Os promotores da Gaymercon afirmam que a comunidade Gay e Lésbica é ostracizada no mundo dos videojogos e que existe a percepção de que os jogadores são caucasianos fechados em salas escuras a carregar em botões. Não, não existe essa percepção. Os promotores afirmam ainda que se estivermos tempo suficiente num jogo online, mais tarde ou mais cedo vão surgir comentários homofóbicos, raciais e misóginos. Mas esquecem que isso é o funcionamento de grande parte da internet em geral, não apenas do mundo dos videojogos. O comentário através da internet camufla-se no anonimato e é dado à proliferação de trolls. Os promotores da Gaymercon estão a esquecer um pormenor importante: os trolls não são a maior parte dos jogadores ou internautas. São apenas os mais audíveis e os que mais se esforçam por aparecer online.

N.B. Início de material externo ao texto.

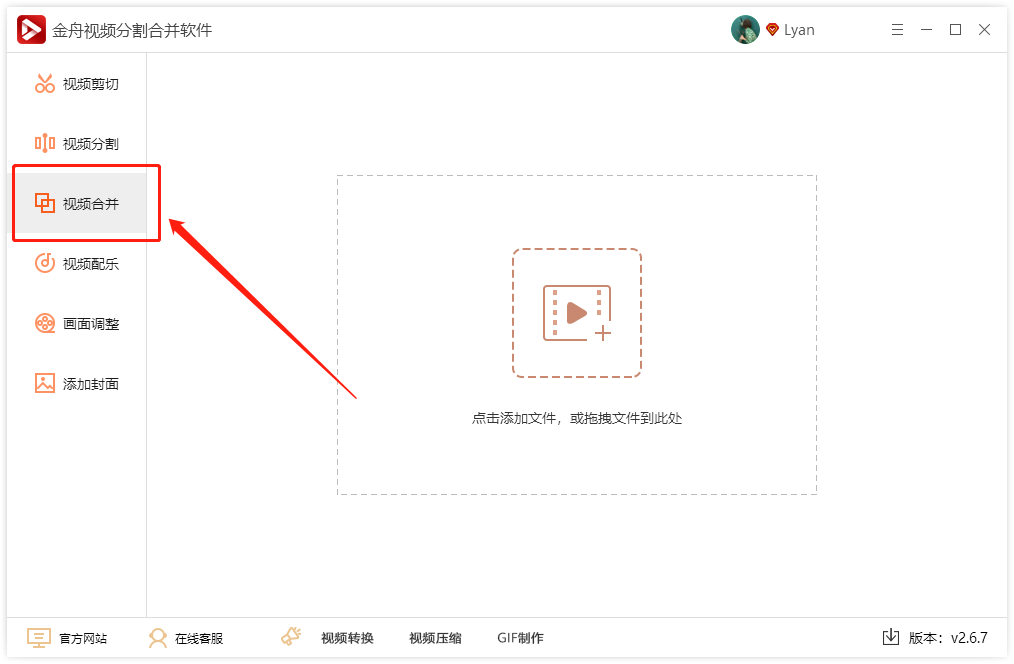Click the video add placeholder icon

(x=577, y=312)
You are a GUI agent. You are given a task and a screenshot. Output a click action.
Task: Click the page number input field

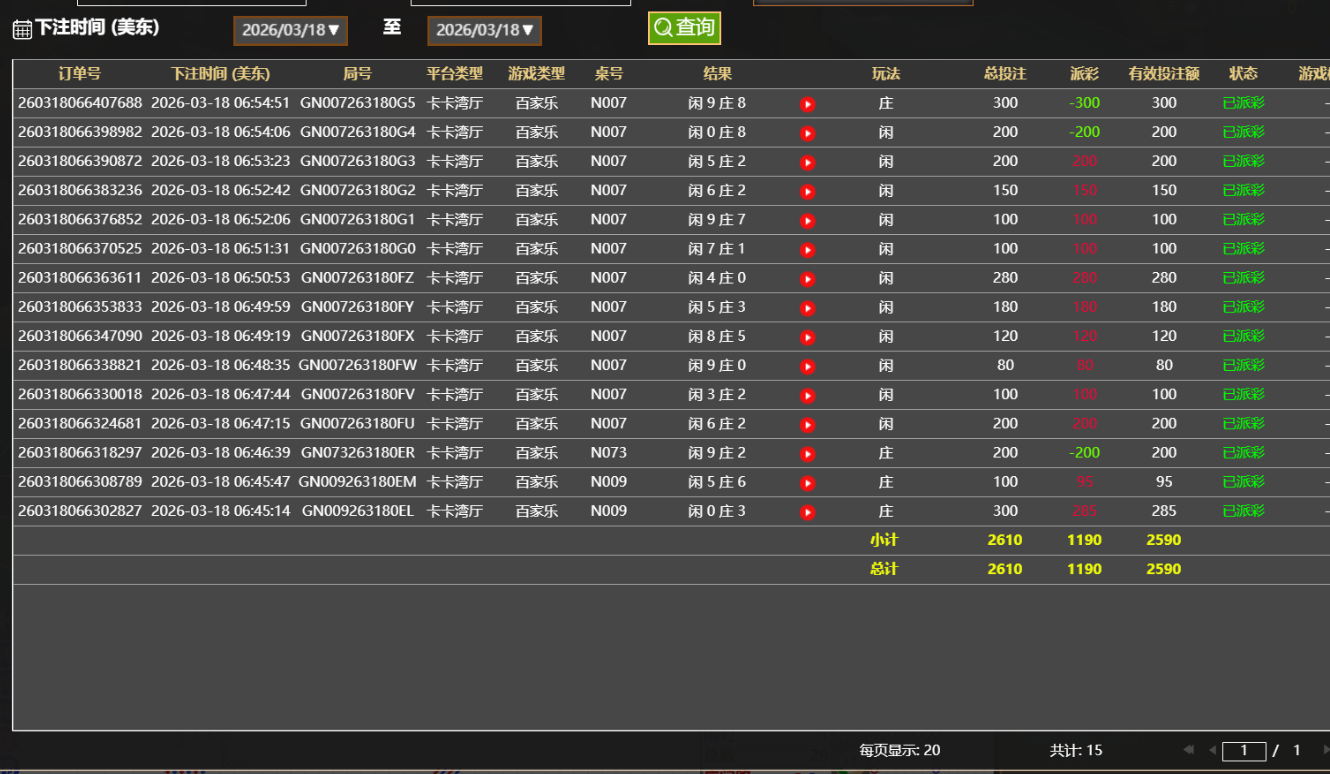pyautogui.click(x=1244, y=750)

A maior parte dos jogadores ocidentais e asiáticos são pessoas das gerações mais recentes que, fruto de toda a informação que receberam no seu crescimento são das populações menos homofóbicas, racistas e misóginas que já existiram. Muitos jogadores foram também muitas vezes olhados como um grupo à parte que ainda brincava com jogos de crianças e, habituados que estão a uma certa dose de intolerância com os seus hábitos, são os primeiros a serem tolerantes com qualquer opinião ou forma de estar dos outros. Eu lembro-me de ter violentas discussões com o meu pai, em tempos (felizmente passados) em que ele ainda tinha a opinião de que a homossexualidade era uma doença do foro psicológico. A minha heterossexualidade não necessitava que me aborrecesse dessa forma com ele, mas algo em mim revoltava-se com essa concepção. A minha geração, nascida nos finais dos anos 70 e princípios dos anos 80 já tinha fortes crenças na liberdade sexual quando atingimos a idade adulta e cada vez mais essa liberdade constitui normalidade para as novas gerações.

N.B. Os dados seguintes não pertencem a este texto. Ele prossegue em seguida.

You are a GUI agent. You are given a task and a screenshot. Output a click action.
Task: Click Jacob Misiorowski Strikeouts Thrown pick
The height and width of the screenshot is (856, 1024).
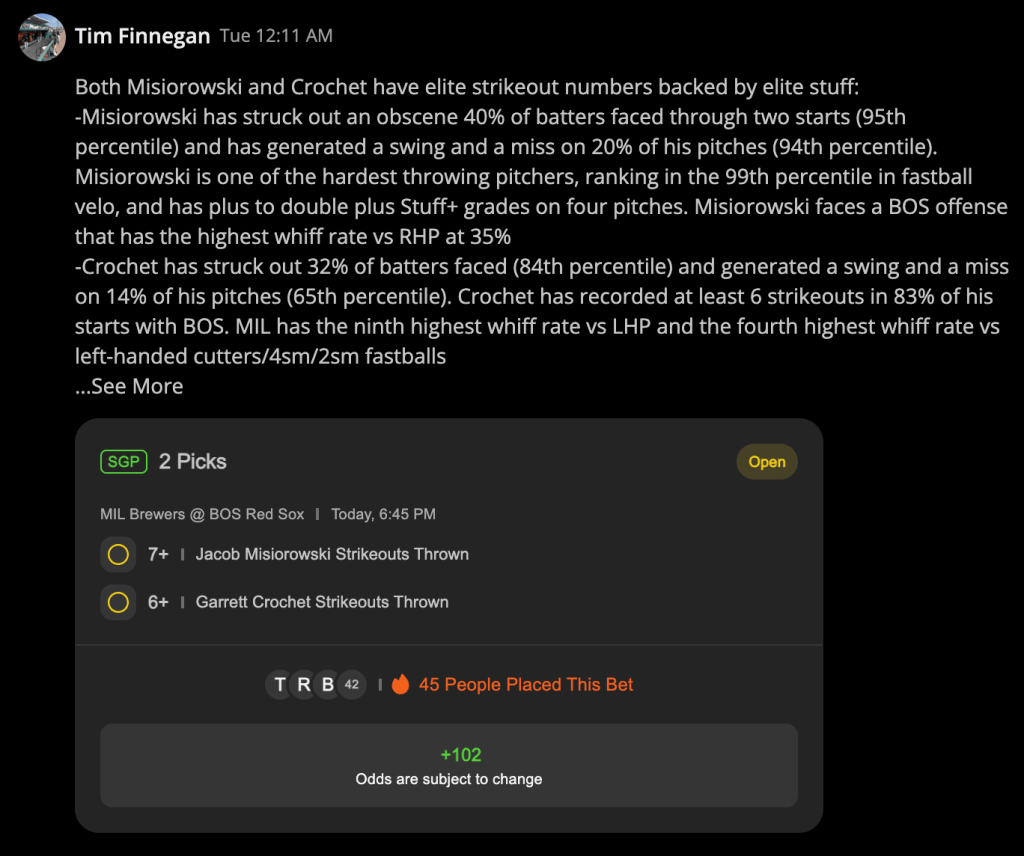[332, 554]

Contudo, consigo ver um ponto positivo na Gaymercon. Bem aproveitada, a convenção pode ser utilizada para promover jogos independentes que tenham temáticas gay e lésbicas nas suas narrativas. Mas isto não precisava de ter uma convenção em particular. Isto devia estar presente nas convenções gerais e, aos poucos, começa já a aparecer em locais como a PAX que não teve que se assumir como nada em particular para ter lado a lado narrativas independentes e comerciais.

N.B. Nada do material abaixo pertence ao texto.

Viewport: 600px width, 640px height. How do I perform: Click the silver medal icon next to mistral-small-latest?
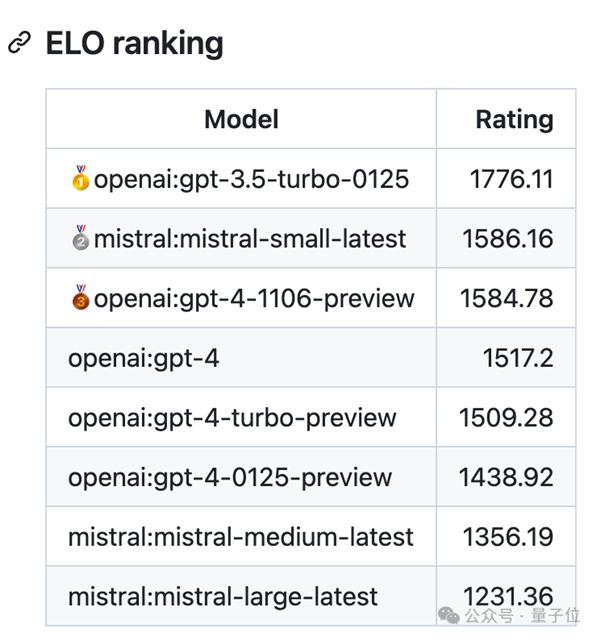pos(80,239)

Metal Gear Solid 3 é o exemplo de um jogo AAA a incluir personagens bissexuais.

 

Os promotores da Gaymercon escolheram São Francisco como o local para organizar este evento que promete abraçar Gays, Lésbicas, Transsexuais, Bissexuais e as pessoas de todas as cores e crenças, incluindo as mulheres e homens brancos e heterossexuais. Escolheram a cidade onde tantos lutaram pela aceitação de pessoas com preferências sexuais que tinham de ser escondidas dos olhares dos outros, incluindo o corajoso e inesquecível Harvey Milk, interpretado por Sean Penn na adaptação da sua vida a filme (Milk). Lutas que conduziram à liberdade actual, onde até um presidente dos Estados Unidos já se manifesta como apoiante dos casamentos gay. A Gaymercon parece-me a mim um retrocesso em toda esta caminhada difícil. Um momento de separatismo e não um momento de inclusão. E a seguir, vamos ter a Niggercon? Parece ofensivo, não é? Mas não será a mesma coisa?